Triple-Fruit Scones image

An Irish recipe adapted from Cooking Light! Posted for the Zaar World Tour. Great for breakfast, lunch, or dessert!

Provided by Sharon123

Categories     Scones

Time 30m

Yield 16 serving(s)

Number Of Ingredients 16

2 1/2 cups all-purpose flour (or 3 cups flour and eliminate the wheat germ and bran)
1/4 cup toasted wheat germ (see above)
1/4 cup natural bran (see above)
1/3 cup sugar
1 tablespoon baking powder
1/2 teaspoon baking soda
1/4 teaspoon salt
6 tablespoons chilled stick margarine or 6 tablespoons butter
1/3 cup chopped dried apricot
1/3 cup dried sweetened cranberries
3/4 cup low-fat buttermilk
2 teaspoons grated orange rind
1 large egg
1 large egg white
cooking spray
1 tablespoon sugar

Steps:

  • Lightly spoon flour, wheat germ and bran into dry measuring cups; level with a knife.

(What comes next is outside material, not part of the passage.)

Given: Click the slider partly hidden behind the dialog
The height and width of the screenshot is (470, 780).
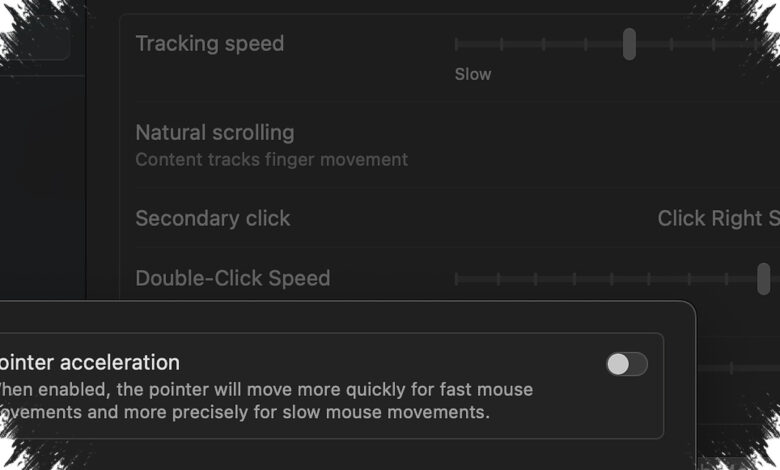Looking at the screenshot, I should point(738,369).
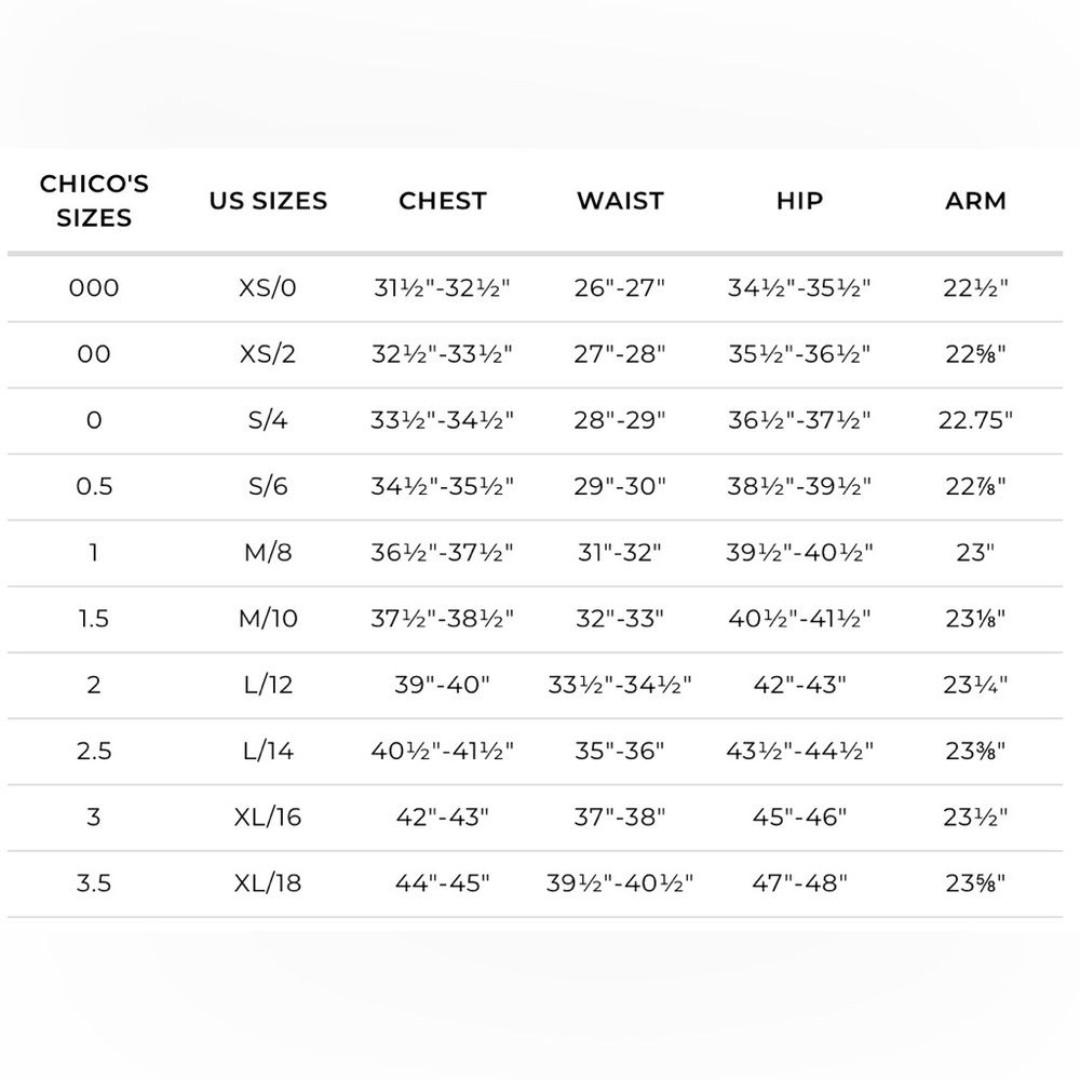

Combine flour, 1/3 cup sugar, baking powder, baking soda, and salt; cut in margarine with a pastry blender or 2 knives until mixture resembles coarse meal(I usually do this with my fingers).
  • Stir in apricots and cranberries.
  • Combine buttermilk, orange rind, egg, and egg white; add to flour mixture, stirring just until moist.
  • Turn dough out onto a lightly floured surface; knead lightly 4 times with floured hands. Roll dough into a 12 x 6-inch rectangle.
  • Cut dough into 8 (3-inch) squares using a dull knife or a dough scraper.
  • Cut each square into 2 triangles; place on a baking sheet coated with cooking spray.
  • Sprinkle with 1 tablespoon sugar; bake at 400° for 12 minutes or until golden. Serve warm. Enjoy!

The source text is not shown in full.